Bank of America posted a $3.2 billion profit last quarter, and Citigroup earned $4.3 billion. The friend you lent $50 last week so he could afford groceries is showing you his new iPhone. Punch him in the face.
Both companies are still pleading poverty, and the New York Times notes that absent one-time gains—in BofA's case, the sale of shares in a Chinese bank, and in Citigroup's a joint venture with Smith Barney—both banks "would have lost billions."
They also would have lost billions if they hadn't taken somewhere northward of a combined $438 billion in taxpayer funds via TARP. The federal government has bailed out these banks with billions in taxpayer dollars while the number of Americans on food stamps skyrockets and we thrash about trying to find a way to pay for universal health care, and the banks are still saying they are in dire straits but are some how able to squeak out record profits but just this once.
So who's getting that money? Well, the federal government is getting some of it, because it owns a good chunk of both banks. Also getting it will be Bryan Weadock, the bond salesman that Bank of America recently hired at $6 million a year. Citigroup recently tried to lure one executive with a $2 million offer, according to the Wall Street Journal. And come December, both banks will almost certainly pay out billions in bonuses.
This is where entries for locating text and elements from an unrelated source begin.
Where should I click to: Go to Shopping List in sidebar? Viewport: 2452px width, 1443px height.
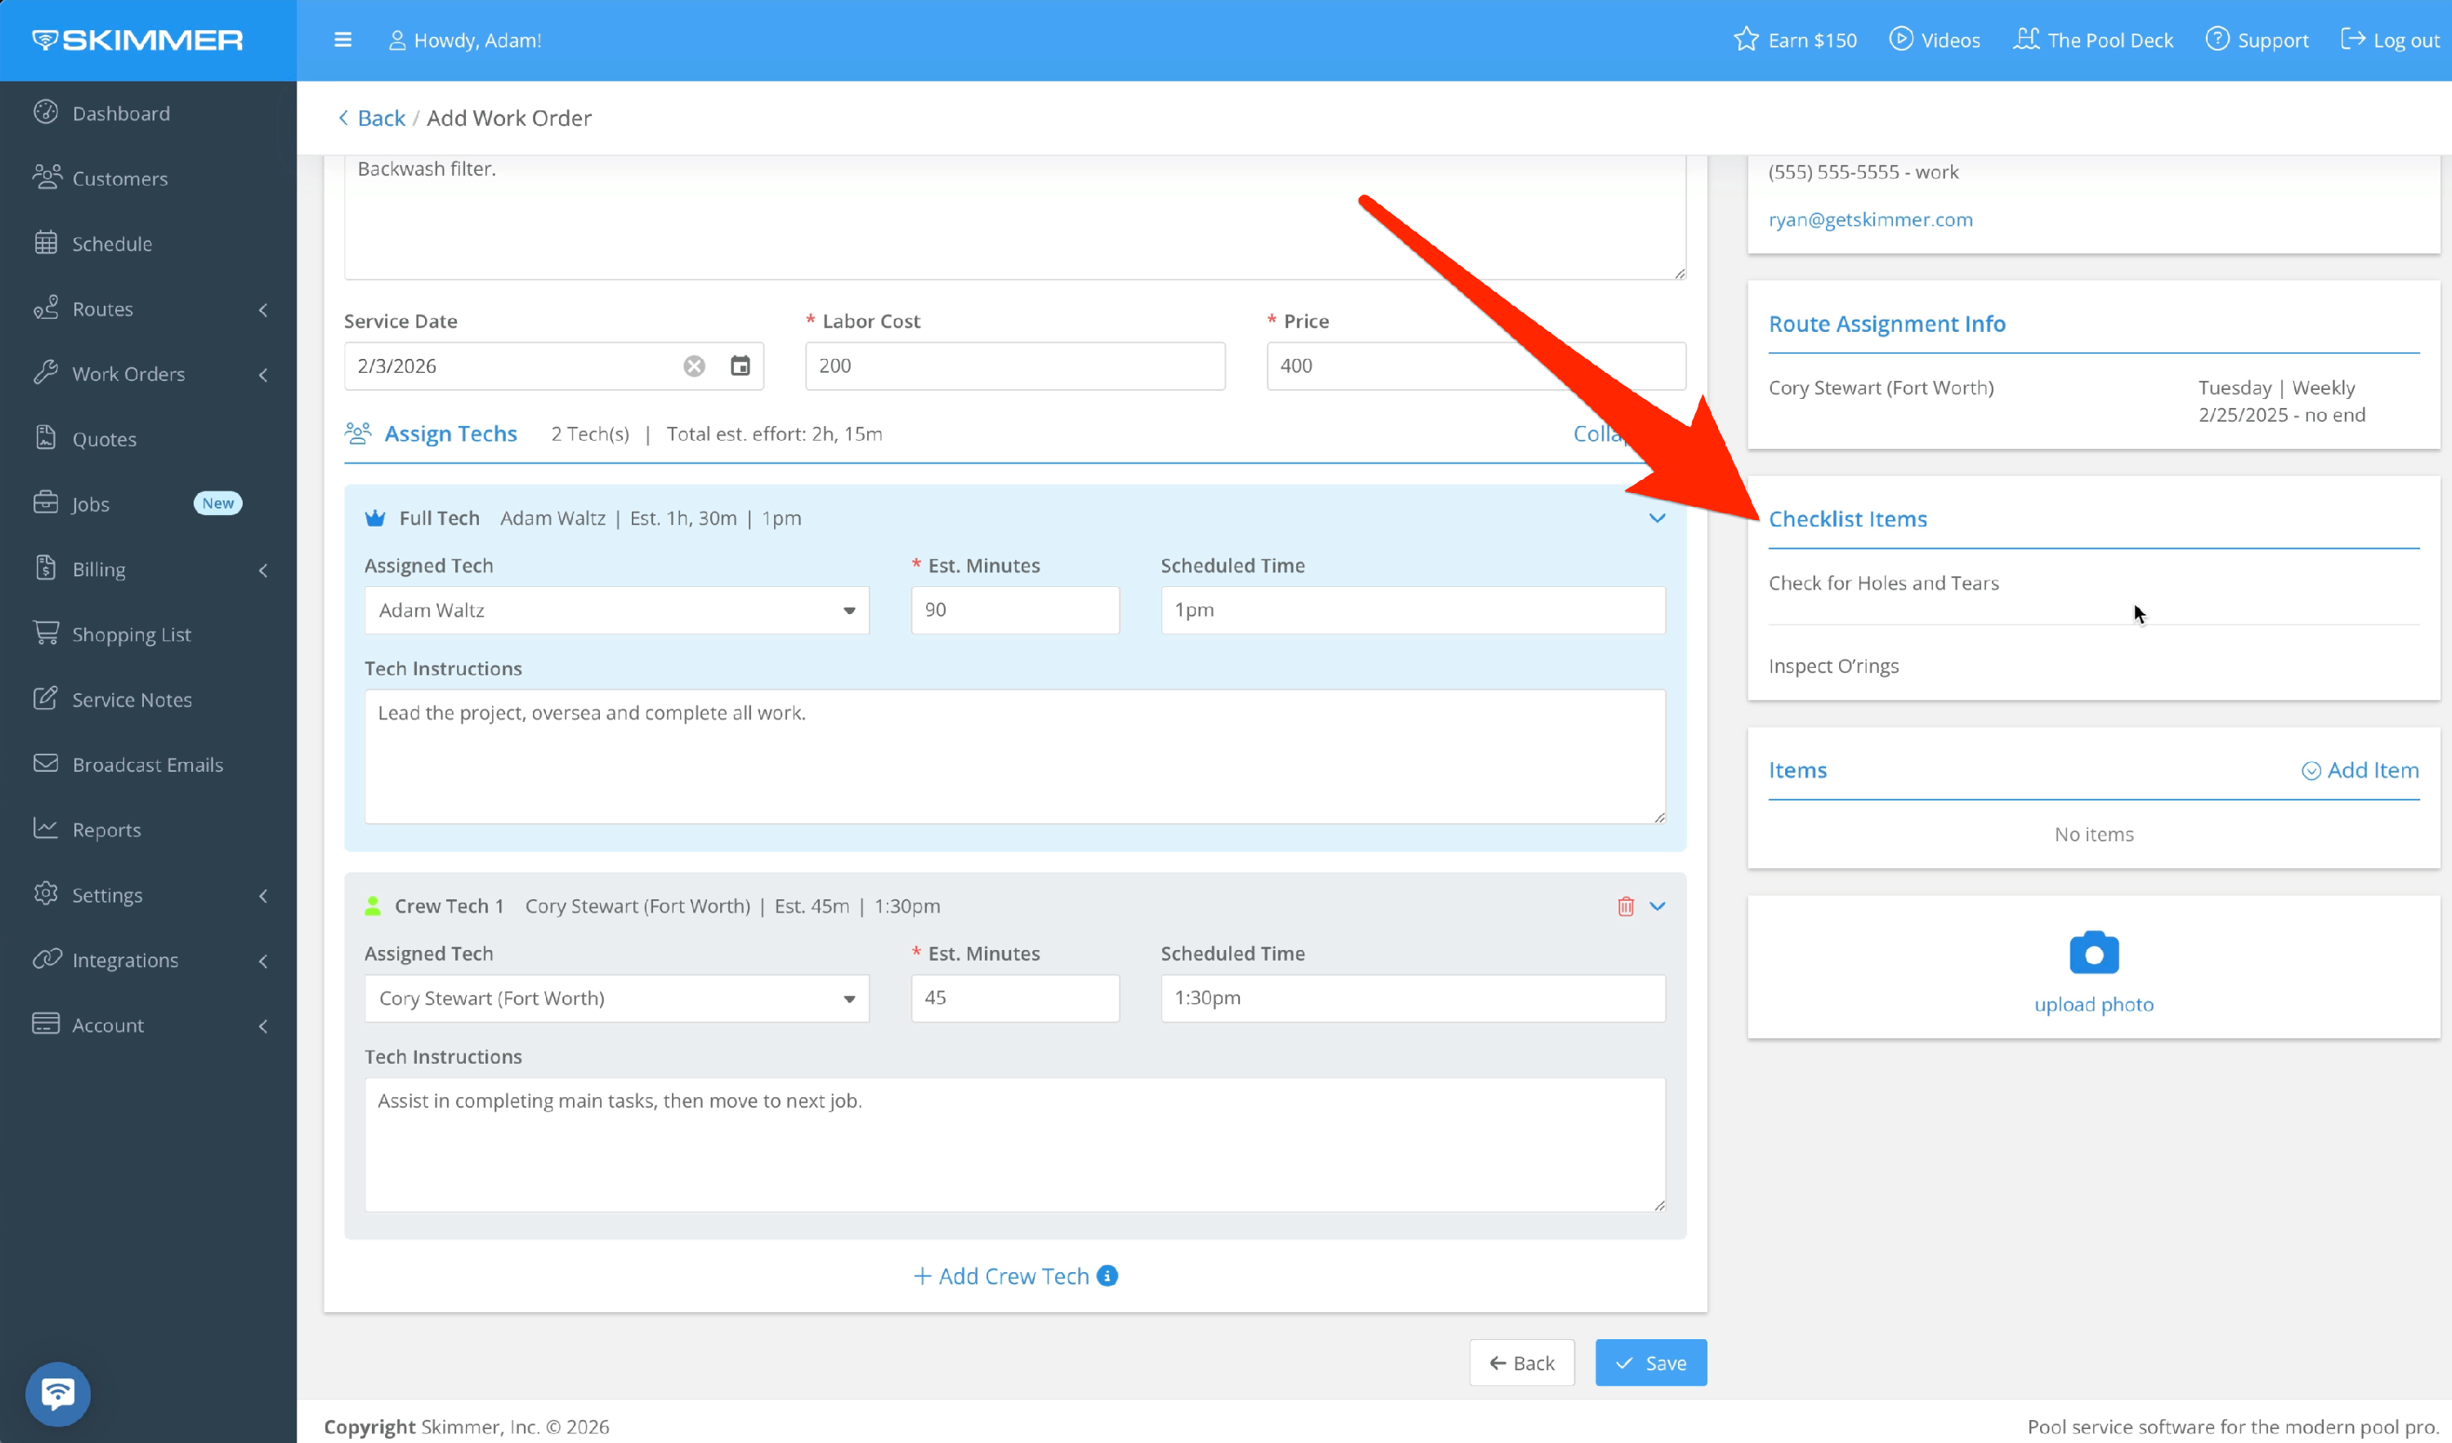[x=131, y=634]
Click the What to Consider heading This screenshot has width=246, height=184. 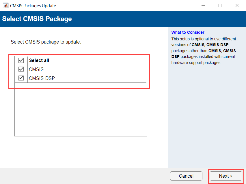pos(188,32)
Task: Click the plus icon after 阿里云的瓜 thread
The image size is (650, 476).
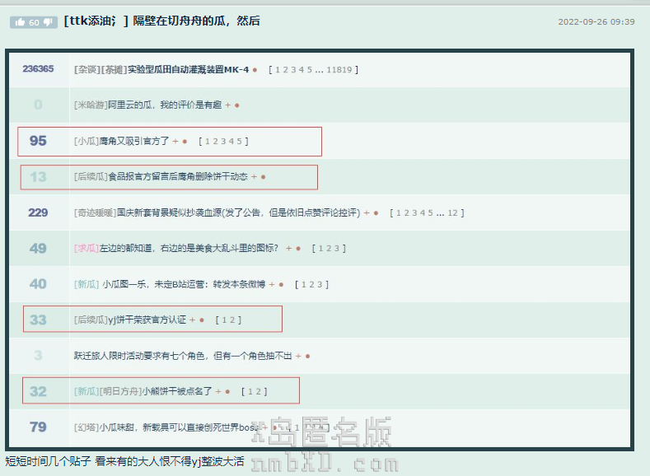Action: (227, 105)
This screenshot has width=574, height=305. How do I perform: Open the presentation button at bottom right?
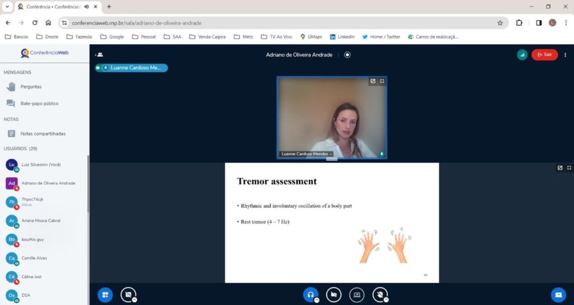(x=558, y=294)
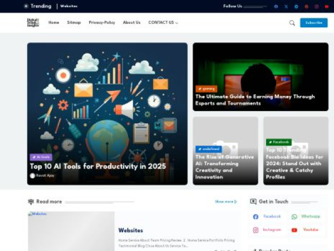Click the magnifier search icon
The image size is (334, 251).
[x=292, y=23]
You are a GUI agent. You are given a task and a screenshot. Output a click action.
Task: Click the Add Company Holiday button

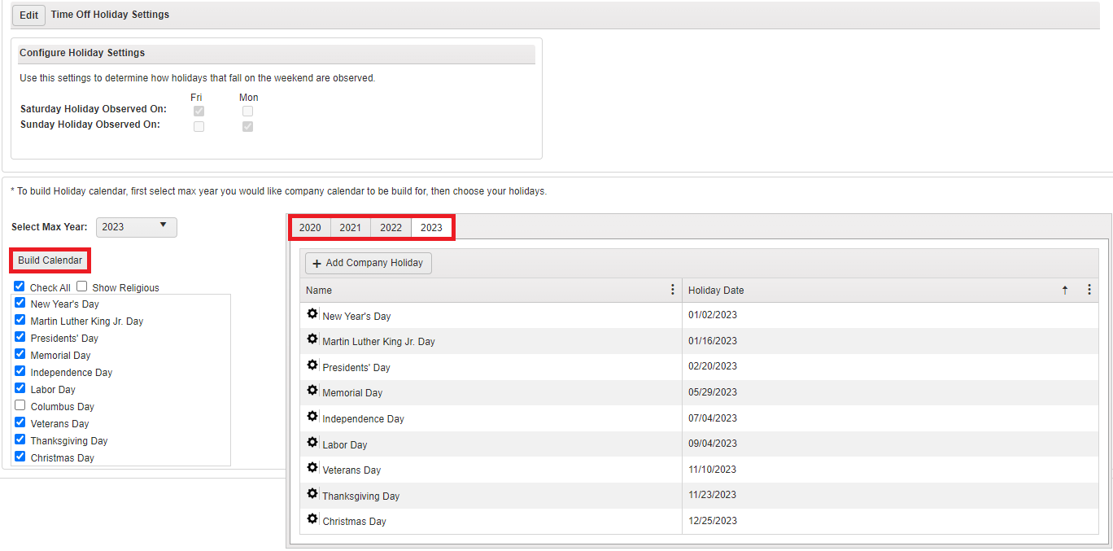(x=368, y=262)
As we noted yesterday, this is nothing short of harvesting the money of poor and middle-class Americans so that banking executives can maintain the lifestyles to which they have become accustomed. We should have nationalized the fuckers.
The long-term weaknesses facing both firms are related to their consumer credit divisions—default rates on credit cards are rising because people are too poor to pay their bills, and both banks are heavily exposed. So the guy who's calling you and hassling you to pay your bills works for a company that is profiting handsomely off the money the federal government forcibly removes from your paycheck. When you stop paying those bills because you can't afford them, and your credit is destroyed, burdening you with limited access to credit and higher interest rates for the next seven years, that company, which is paying some bond salesman $6 million a year, will use that failure as an excuse to ask the federal government for more money from your paycheck, if your lucky enough to get one. Even if you can afford to pay your credit card bill, Citigroup and Bank of American are both aggressively raising interest rates and cutting back on credit limits, tightening your budget. Why? Because they're not making enough fucking money.
The fact that our taxes will be going up to pay for all this crap makes us kind of want to agree with the New York Post, which is an awful, awful feeling.